• _Exercise details_:
Give the records again. Keep them exact and leave out the images.

• _Supplied material_:
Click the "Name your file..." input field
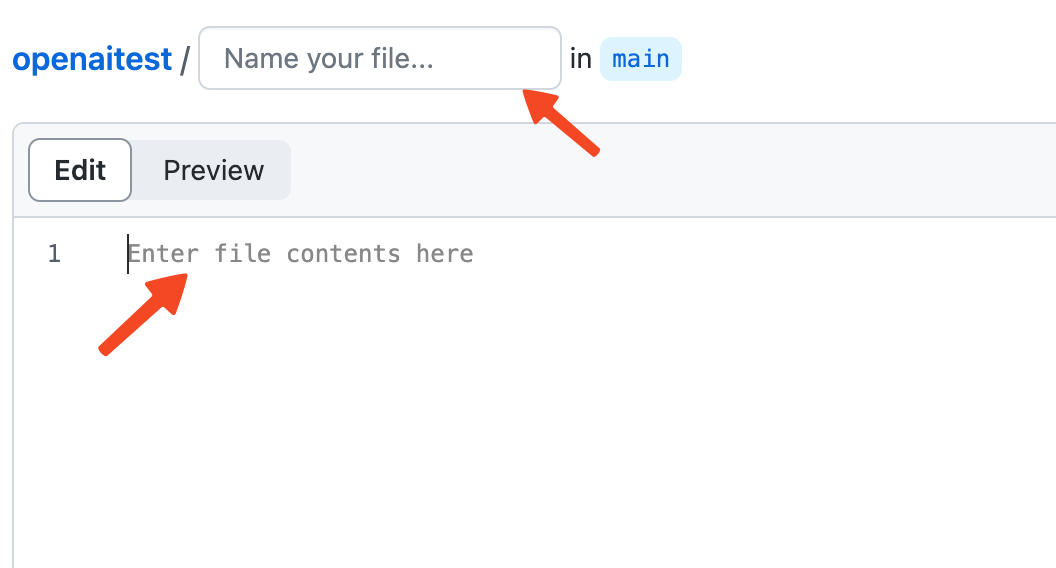The width and height of the screenshot is (1056, 568). point(379,58)
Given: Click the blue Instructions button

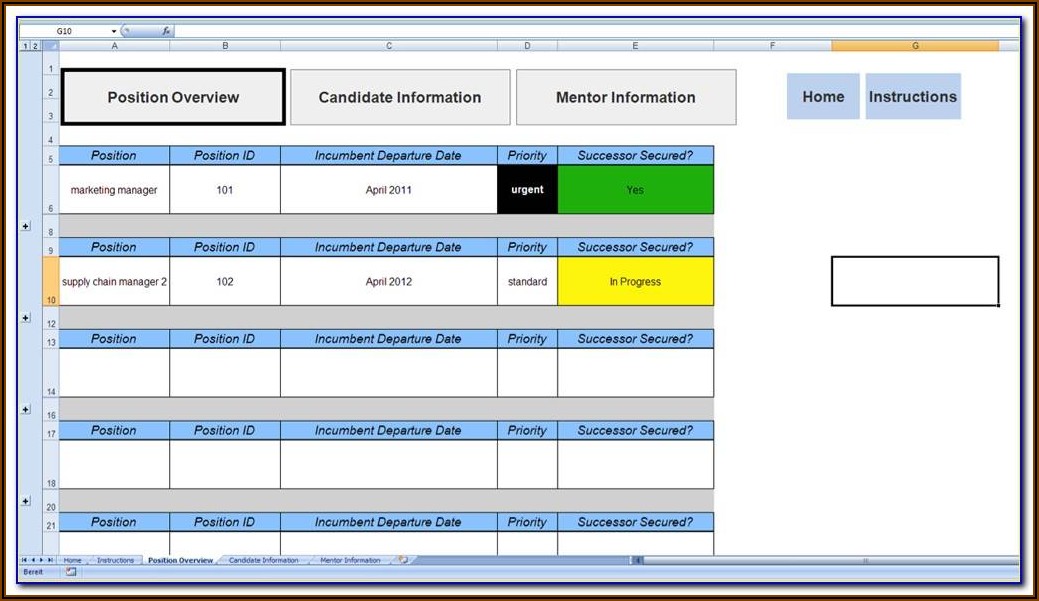Looking at the screenshot, I should [912, 97].
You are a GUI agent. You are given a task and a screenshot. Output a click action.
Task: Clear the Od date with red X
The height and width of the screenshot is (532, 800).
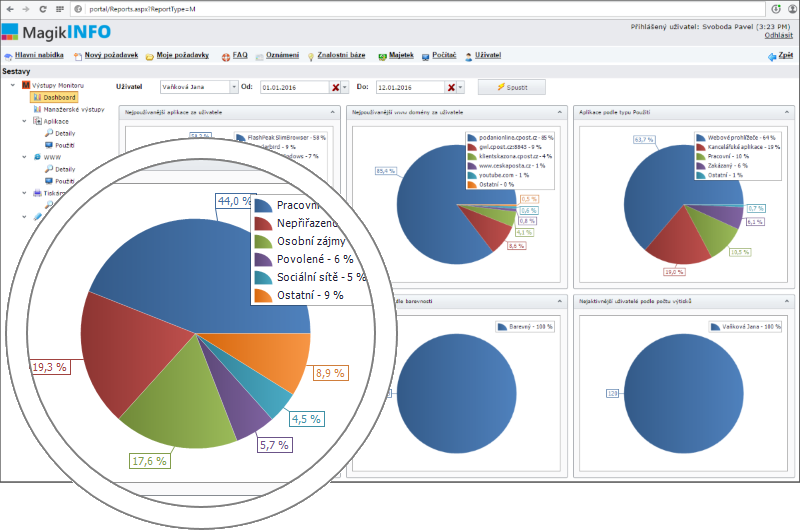click(335, 88)

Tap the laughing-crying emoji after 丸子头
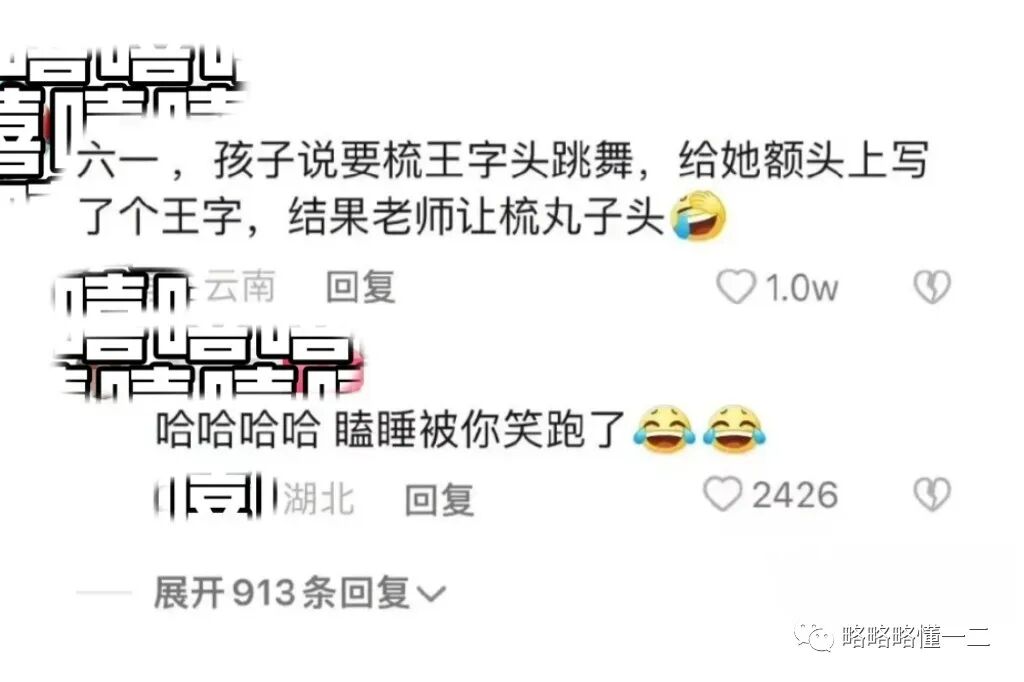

• _Answer area_:
Click the "Name your file..." input field
The width and height of the screenshot is (1056, 568). point(379,58)
Given: Click the blue Instructions button

Looking at the screenshot, I should [912, 97].
You are a GUI agent. You are given a task and a screenshot. Output a click action.
Task: Clear the Od date with red X
The height and width of the screenshot is (532, 800).
click(335, 88)

Tap the laughing-crying emoji after 丸子头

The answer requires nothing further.